Apis catula GRAVENHORST 1807; Apis nigella GRAVENHORST 1807; Megachile lignisecula COCKERELL 1924;
Description and notes
One of a suite of eight superficially similar species. All are medium-sized to large solitary bees nesting in holes, largely in various forms of timber either in standing deadwood or fence posts.
Megachile ligniseca female shaping and sticking a leaf section to its nest entrance.
August 2016 - Shrewsbury. Video by Nigel Jones
An uncommon species more frequently found in the south-east of mainland Britain. It has a more scattered distribution further north, seemingly reaching its extremity in north Yorkshire and two recent records from Staffordshire. There is also a cluster of records from south Wales though apparently absent from north Wales. Also recorded from Ireland but apparently absent from the Channel Islands. Occurs in western and central Europe, also in Finland and parts of European Russia.
Status (in Britain only)
This species is not regarded as being scarce or threatened.
Since it is a species that utilises bramble, thistles and Himalayan balsam it is likely to be found at ruderal-dominated sites. It has also been found on post-industrial sites where it was recorded feeding on Himalayan balsam and found frequently flying about standing deadwood and bramble thickets.
This is a summer-flying species with early records from mid-June to as late as early September. The majority of records however fall between early July and mid-August.
Nests are most frequently encountered in timber such as old trees and fence posts. One nest has been found in an iron tube. The nesting holes are typically of a large diameter and the cells constructed of sycamore leaves. It is surmised that other plant species are used though no evidence of this has been recorded to date.
It is known to visit thistles and bramble and has also been observed visiting Himalayan balsam (pers. obs.) though no information was obtained on whether this was for nectar or pollen.
There is no information on any parasites, though it should be assumed that M. ligniseca does have a parasite and that it is highly likely to be a Coelioxys in parallel with other Megachile species.

[Collected data]
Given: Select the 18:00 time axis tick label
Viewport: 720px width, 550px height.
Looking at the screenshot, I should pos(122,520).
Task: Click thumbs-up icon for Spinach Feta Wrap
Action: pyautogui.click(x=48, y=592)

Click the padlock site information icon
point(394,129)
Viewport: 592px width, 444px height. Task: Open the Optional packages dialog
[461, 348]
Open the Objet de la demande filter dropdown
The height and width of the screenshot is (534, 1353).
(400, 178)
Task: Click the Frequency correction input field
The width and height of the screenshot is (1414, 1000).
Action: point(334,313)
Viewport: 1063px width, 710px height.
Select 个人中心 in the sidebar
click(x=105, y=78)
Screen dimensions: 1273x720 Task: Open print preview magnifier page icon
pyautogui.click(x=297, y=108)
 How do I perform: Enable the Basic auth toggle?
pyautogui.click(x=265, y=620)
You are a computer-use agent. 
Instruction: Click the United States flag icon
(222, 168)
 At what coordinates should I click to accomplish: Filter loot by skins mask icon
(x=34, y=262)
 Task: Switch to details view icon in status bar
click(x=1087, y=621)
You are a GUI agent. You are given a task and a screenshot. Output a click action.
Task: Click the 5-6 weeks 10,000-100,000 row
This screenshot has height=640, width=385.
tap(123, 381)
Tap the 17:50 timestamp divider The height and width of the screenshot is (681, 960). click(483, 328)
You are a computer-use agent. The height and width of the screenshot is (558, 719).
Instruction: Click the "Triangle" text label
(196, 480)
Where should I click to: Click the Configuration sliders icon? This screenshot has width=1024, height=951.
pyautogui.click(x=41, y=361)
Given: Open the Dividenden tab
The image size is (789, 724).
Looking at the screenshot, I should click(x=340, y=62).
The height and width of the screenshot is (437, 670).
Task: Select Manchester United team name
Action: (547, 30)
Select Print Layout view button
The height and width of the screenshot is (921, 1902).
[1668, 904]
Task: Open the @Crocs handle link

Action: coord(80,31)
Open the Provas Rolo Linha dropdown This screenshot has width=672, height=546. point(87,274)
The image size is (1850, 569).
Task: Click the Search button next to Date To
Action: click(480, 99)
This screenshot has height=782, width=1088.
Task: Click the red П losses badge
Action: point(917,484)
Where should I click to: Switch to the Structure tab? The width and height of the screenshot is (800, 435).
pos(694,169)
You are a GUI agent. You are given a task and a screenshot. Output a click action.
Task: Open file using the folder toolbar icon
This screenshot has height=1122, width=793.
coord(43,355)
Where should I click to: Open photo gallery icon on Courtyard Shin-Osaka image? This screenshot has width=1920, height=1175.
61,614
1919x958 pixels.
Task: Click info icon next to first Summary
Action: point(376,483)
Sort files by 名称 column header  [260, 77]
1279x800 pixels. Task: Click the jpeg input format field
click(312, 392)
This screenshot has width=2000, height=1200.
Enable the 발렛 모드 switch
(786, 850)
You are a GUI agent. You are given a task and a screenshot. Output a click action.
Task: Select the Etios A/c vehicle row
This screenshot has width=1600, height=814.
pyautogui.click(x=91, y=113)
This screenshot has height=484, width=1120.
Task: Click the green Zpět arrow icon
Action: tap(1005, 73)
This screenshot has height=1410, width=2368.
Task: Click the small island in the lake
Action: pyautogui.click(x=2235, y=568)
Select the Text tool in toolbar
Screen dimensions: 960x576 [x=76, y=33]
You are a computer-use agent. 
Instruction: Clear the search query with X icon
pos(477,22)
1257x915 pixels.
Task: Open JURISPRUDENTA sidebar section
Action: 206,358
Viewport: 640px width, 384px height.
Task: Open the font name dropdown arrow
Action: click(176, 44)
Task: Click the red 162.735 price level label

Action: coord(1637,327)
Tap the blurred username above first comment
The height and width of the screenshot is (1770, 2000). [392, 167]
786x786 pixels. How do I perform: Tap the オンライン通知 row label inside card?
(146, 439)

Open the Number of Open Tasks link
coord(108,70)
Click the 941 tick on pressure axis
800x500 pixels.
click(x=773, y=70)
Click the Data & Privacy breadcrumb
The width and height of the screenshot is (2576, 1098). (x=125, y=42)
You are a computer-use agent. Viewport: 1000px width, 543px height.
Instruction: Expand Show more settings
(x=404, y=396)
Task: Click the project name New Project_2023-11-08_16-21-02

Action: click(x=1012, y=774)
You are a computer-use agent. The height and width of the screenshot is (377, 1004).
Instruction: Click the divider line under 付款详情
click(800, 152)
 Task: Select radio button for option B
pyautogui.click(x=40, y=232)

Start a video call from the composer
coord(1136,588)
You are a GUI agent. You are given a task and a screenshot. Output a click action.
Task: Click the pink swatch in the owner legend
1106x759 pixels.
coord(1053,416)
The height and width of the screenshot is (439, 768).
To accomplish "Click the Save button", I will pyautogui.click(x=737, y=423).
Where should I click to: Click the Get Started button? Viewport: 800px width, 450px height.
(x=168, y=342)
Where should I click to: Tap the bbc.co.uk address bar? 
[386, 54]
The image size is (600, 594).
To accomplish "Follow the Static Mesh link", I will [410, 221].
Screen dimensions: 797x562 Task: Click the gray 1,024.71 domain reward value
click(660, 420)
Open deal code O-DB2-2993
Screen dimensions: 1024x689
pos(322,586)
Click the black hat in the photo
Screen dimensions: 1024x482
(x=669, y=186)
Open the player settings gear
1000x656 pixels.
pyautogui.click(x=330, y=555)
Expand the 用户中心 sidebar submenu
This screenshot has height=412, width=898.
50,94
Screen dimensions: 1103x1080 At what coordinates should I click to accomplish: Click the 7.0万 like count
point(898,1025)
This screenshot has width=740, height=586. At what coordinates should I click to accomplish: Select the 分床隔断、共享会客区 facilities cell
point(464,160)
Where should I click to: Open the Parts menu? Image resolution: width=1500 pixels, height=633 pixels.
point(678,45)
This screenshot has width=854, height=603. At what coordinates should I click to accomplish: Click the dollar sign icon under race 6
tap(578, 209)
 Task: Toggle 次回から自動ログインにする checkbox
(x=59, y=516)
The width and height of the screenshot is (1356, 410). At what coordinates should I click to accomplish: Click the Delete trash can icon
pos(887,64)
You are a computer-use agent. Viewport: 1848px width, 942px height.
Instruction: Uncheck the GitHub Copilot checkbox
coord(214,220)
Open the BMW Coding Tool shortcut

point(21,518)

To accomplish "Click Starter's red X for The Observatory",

> **Your objective**: According to the species profile of Megachile ligniseca, what kind of leaves are the nest cells built from?

> **Solution**: Sycamore leaves.